▶ **Exercise**
Only the lines from the one containing "This screenshot has height=830, width=1423." through the end of the data below are to be repeated, exactly as given, without pictures.

[Data records]

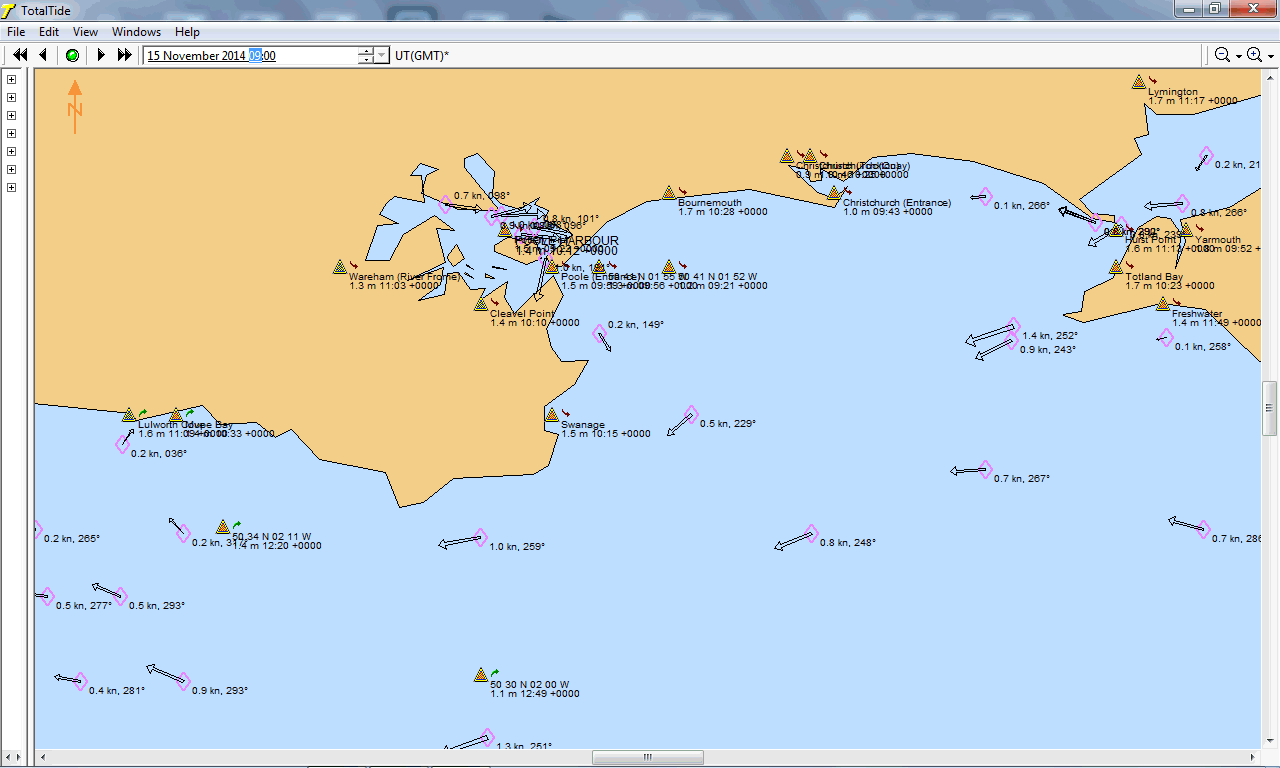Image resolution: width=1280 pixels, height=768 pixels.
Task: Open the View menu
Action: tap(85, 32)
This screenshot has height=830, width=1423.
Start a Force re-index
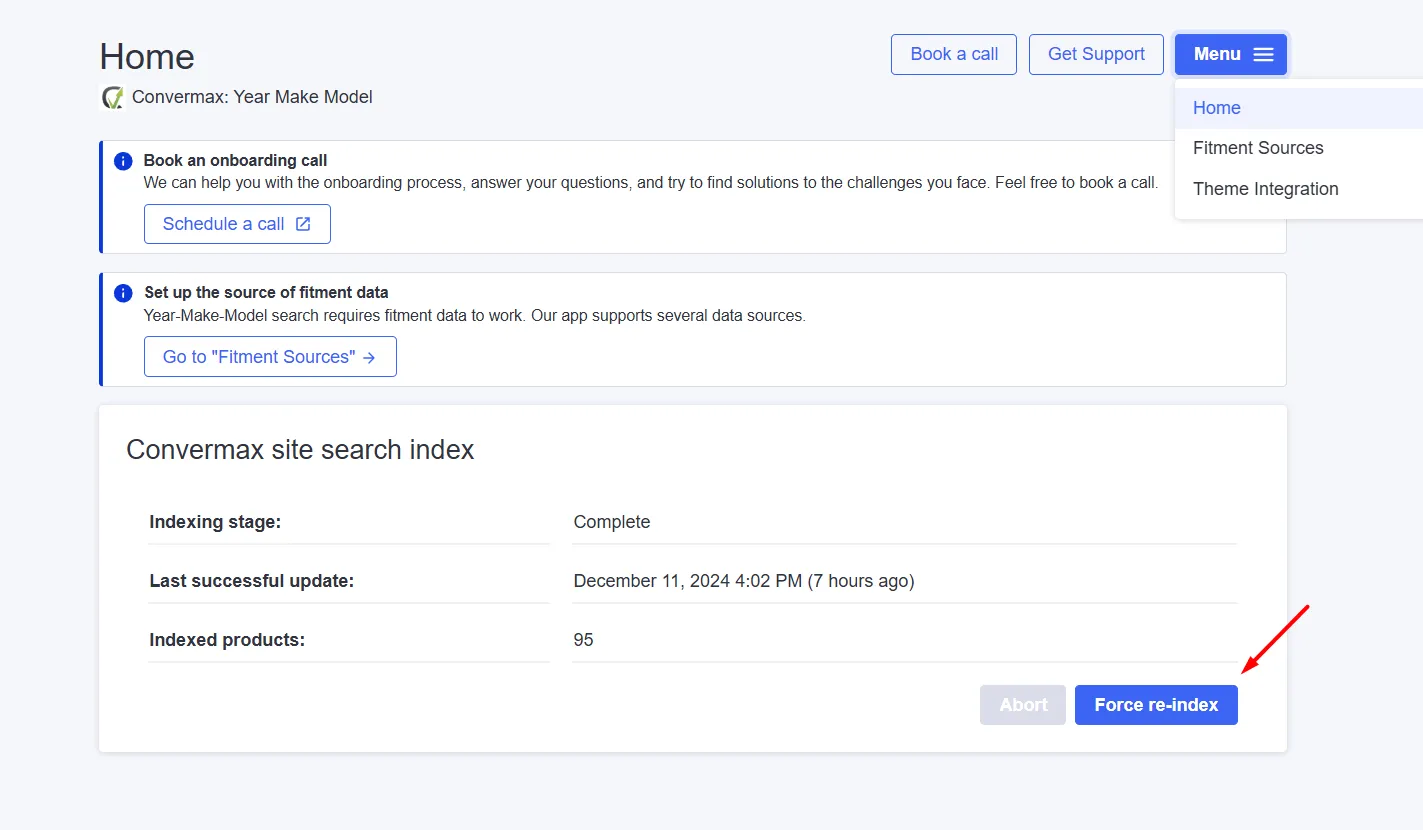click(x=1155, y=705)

▶ **Task result**
This screenshot has height=830, width=1423.
Start a Force re-index
click(x=1155, y=705)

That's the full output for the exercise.